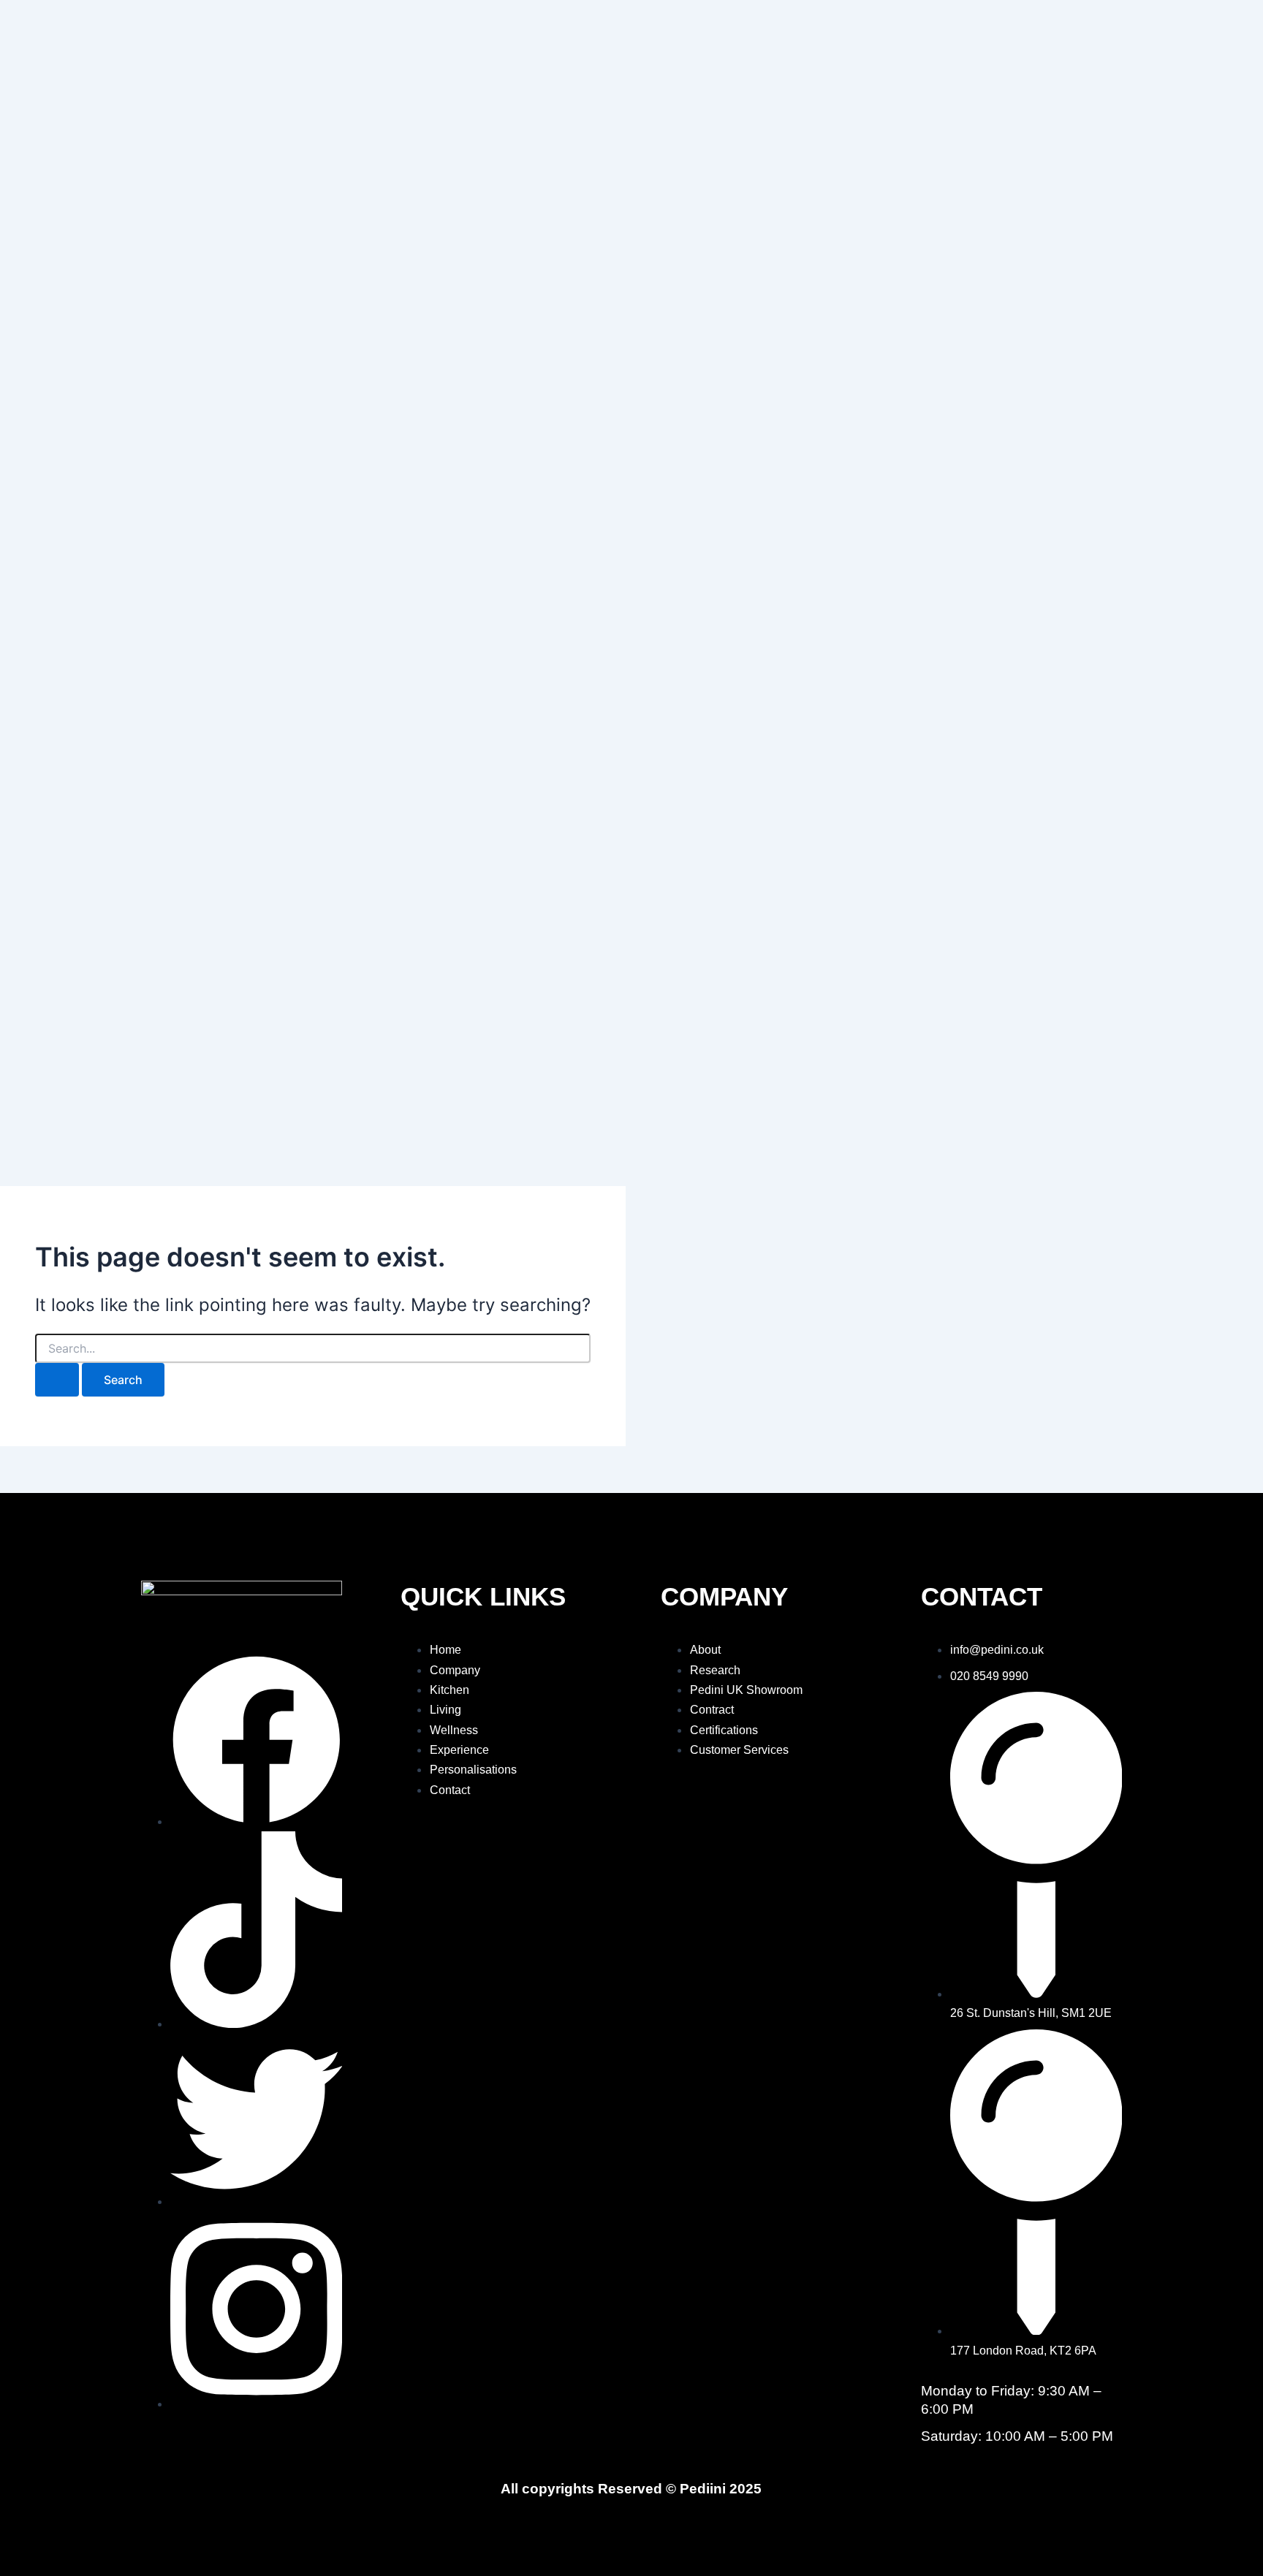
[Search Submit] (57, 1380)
--
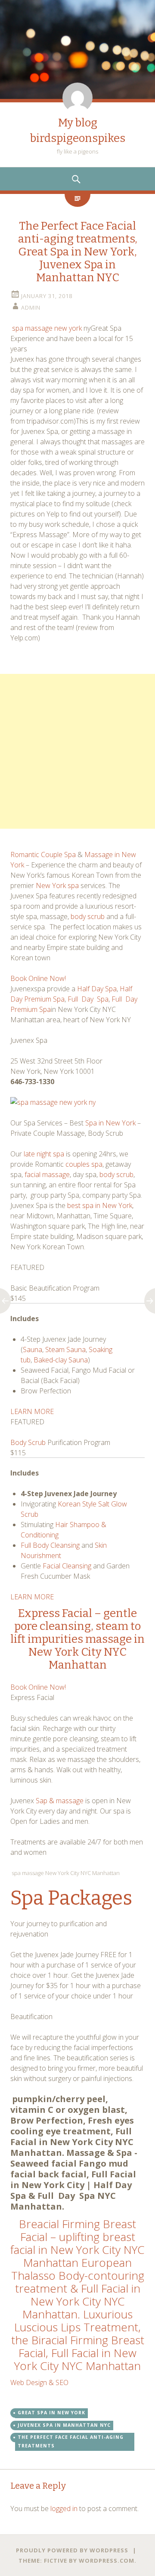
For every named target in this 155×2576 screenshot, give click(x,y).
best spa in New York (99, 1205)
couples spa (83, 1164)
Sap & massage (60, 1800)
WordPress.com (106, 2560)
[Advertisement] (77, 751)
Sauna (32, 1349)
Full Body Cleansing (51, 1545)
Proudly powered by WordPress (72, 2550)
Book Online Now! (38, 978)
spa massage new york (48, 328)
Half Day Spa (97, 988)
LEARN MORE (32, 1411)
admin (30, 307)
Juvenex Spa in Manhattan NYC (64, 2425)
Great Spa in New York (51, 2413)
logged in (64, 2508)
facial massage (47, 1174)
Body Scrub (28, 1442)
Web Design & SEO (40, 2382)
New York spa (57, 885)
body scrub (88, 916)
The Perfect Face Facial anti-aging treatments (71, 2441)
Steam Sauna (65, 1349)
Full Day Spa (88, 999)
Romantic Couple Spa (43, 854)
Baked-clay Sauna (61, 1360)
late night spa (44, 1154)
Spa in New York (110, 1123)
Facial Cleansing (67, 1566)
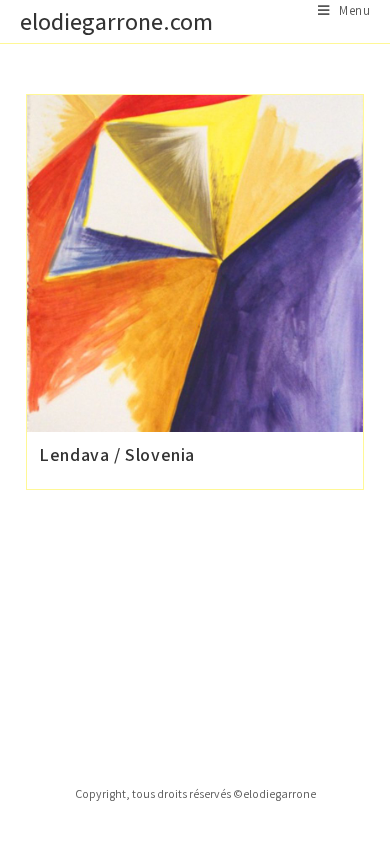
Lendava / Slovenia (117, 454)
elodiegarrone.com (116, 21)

*What needs to be done*: How many lines of the listing above contain the string "Cleansing"? Only the number is wanted.

*Expected answer*: 2